____ Passage shown
What to do if the school doesn't resolve the bullying

If you have already complained to the school, find out what your next steps are

Unfortunately many parents find that bullying continues after they have asked the class teacher, head of year or head teacher to sort it out.

Contact the governors about bullying

After a written complaint to the head, the next step is to contact the chair of governors. You can get his/her name from the school office. Write to him/her at the school address. Explain the background and enclose any letters between you and the head. Ask for an immediate investigation. It's unlikely that all governors will be made aware of your complaint.

This is because many issues are dealt with as 'Chair's Action' and the chairman may hope to get the matter resolved with the head teacher quickly. The other reason not all governors will be made aware of the complaint is because the matter may escalate into an exclusion of the bully and if that happens the bullied child's parents will have a right of appeal and there need to be some governors without prior knowledge of the case.

When you complain to the chairman, send a copy of your complaint to your local councillor and ask for a meeting with him/her. Political parties have representatives on school governing bodies and if your local councillor is not one of them, he/she will have contacts who are.

Ask for a copy of your child's school record

Ask for a copy of your child's school record. The governors have a legal obligation to provide this within 15 school days, excluding weekends and holidays, but you will be asked to pay for photocopying. (There is further advice on getting a copy of the record in the section on that topic). This is also the time to start asking questions of other parents. Your child may not be the only bullying target and you may find other parents are keen to back you up in your complaint.
________
### Exercise 1
Which staff members does the bullying passage say parents may already have asked to sort out the bullying?
____ Listed entries
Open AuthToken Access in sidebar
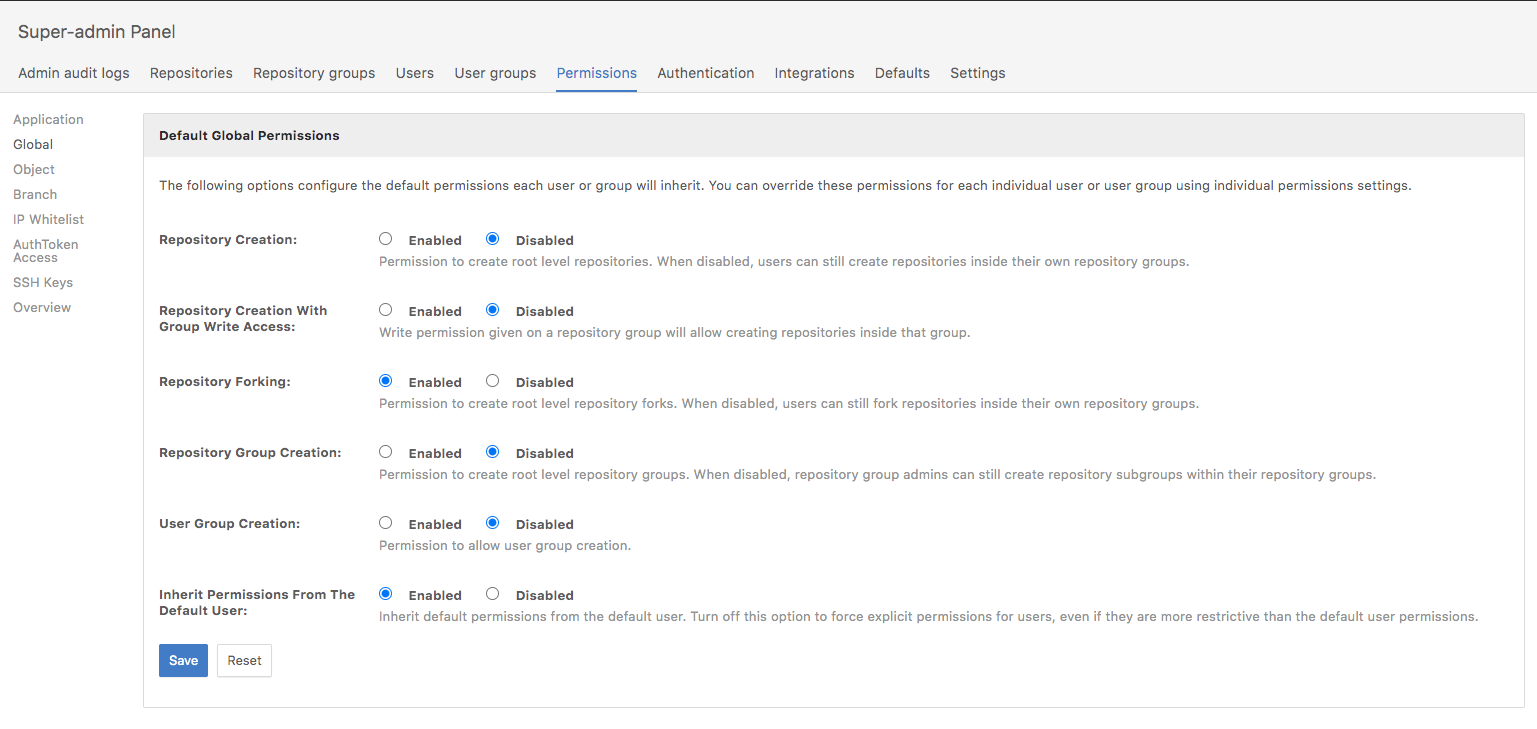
________
____ Listed entries
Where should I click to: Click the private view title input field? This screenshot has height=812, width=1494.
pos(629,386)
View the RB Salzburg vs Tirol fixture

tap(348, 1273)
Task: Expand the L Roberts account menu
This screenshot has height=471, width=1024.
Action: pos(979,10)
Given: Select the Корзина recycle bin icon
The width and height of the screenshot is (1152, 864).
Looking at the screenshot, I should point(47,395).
________
____ Listed entries
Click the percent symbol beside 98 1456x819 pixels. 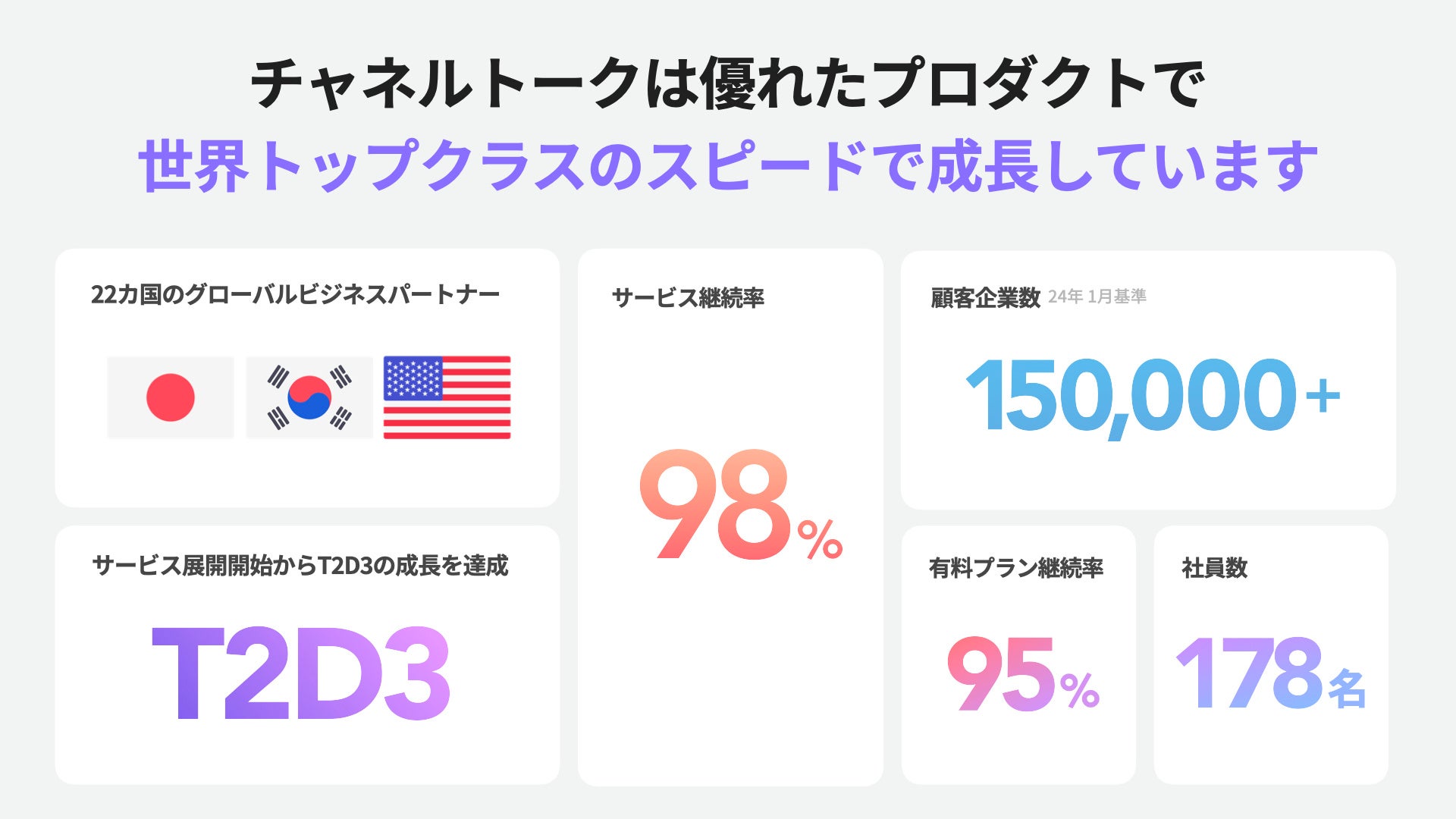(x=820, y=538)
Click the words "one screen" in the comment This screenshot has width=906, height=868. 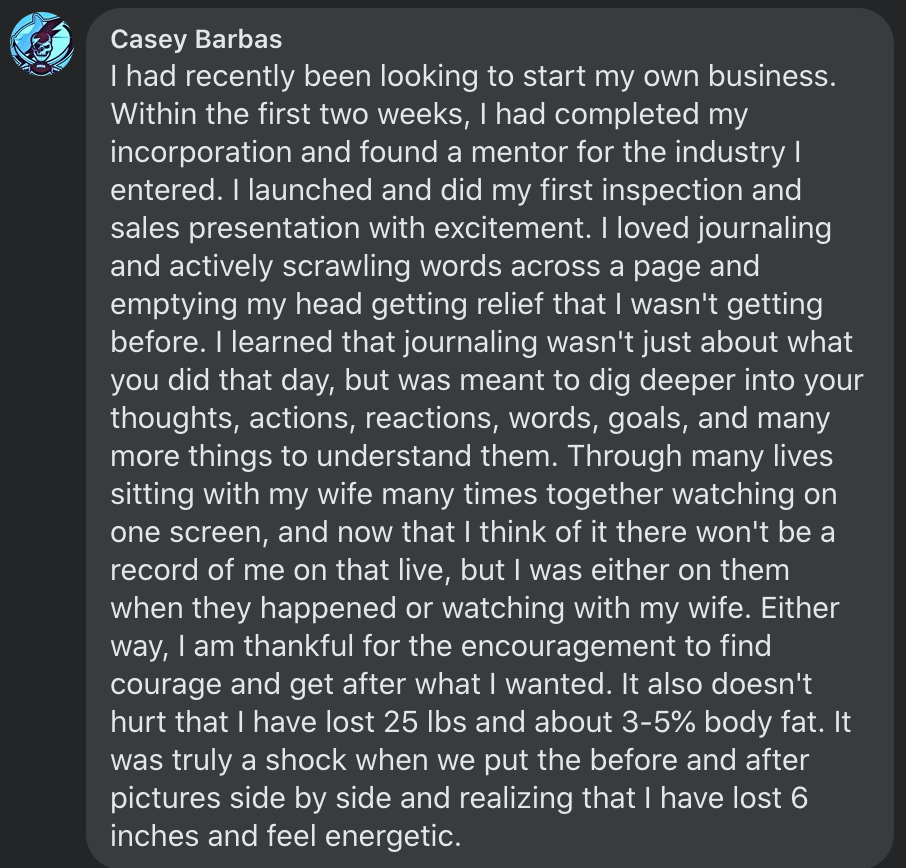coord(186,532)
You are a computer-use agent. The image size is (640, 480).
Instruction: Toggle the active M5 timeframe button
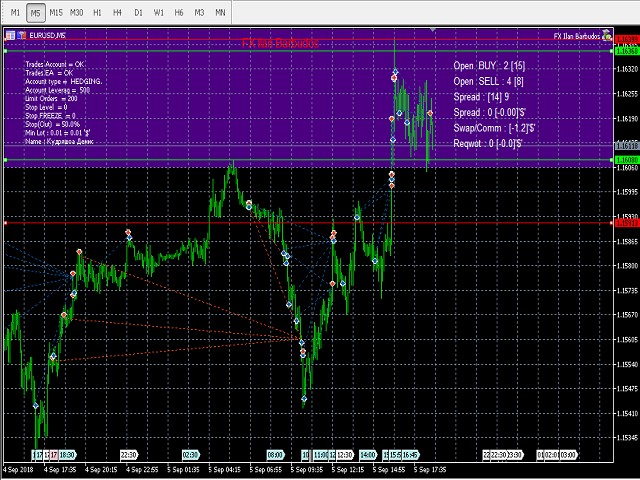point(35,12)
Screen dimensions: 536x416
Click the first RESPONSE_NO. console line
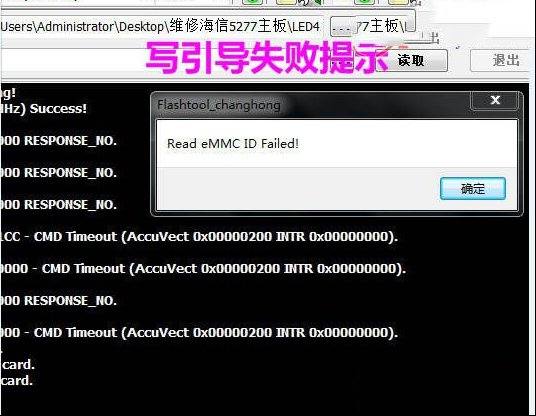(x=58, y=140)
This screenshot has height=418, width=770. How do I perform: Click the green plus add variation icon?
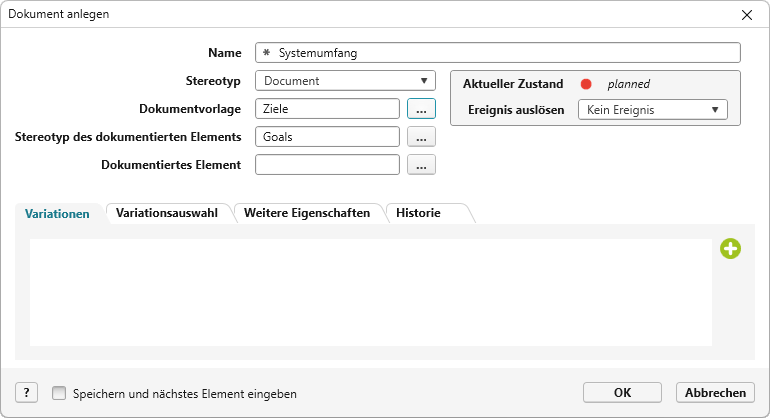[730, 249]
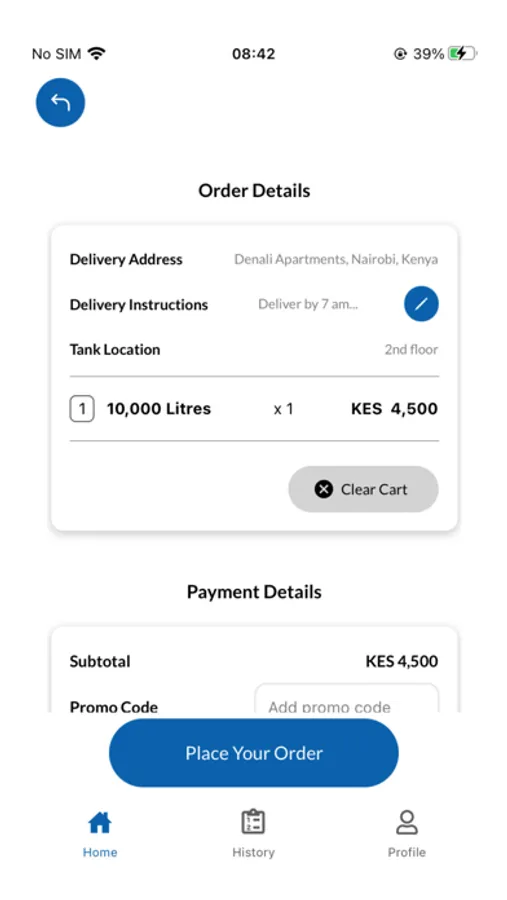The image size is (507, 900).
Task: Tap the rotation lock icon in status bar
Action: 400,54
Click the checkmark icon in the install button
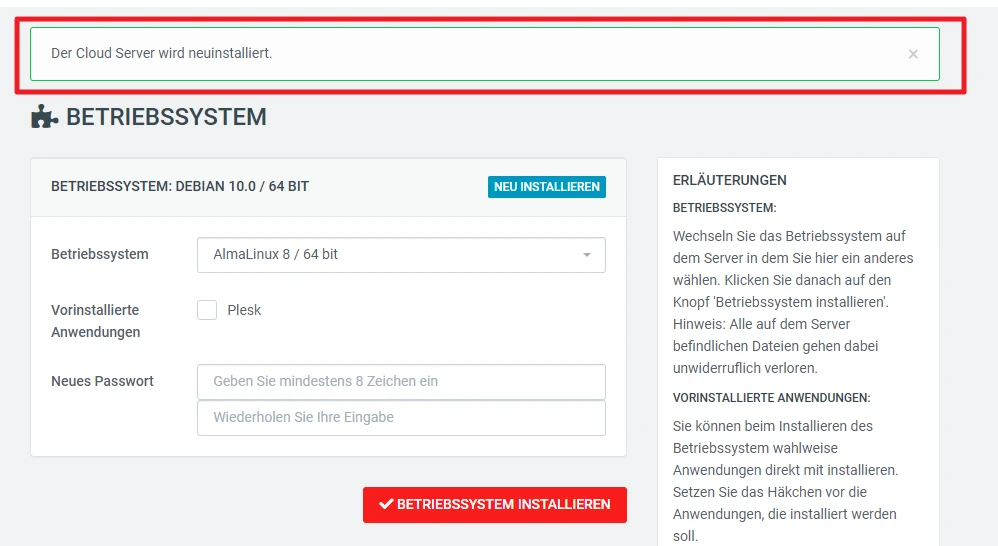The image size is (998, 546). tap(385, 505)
________
### Exercise 2
In the listing, rewrite the lines from the one holding "This screenshot has height=418, width=770." through the one holding "The image size is (998, 546). tap(385, 505)", both included, putting "Select" in place of "Click" and changing nothing else. Give only those lines, leaving out the pictures.

### Written answer 1
class teacher, head of year, head teacher

### Written answer 2
This screenshot has height=418, width=770. How do I perform: Select the green plus add variation icon?
[730, 249]
The image size is (507, 900).
Task: Tap the rotation lock icon in status bar
Action: 400,54
Select the checkmark icon in the install button
The image size is (998, 546). tap(385, 505)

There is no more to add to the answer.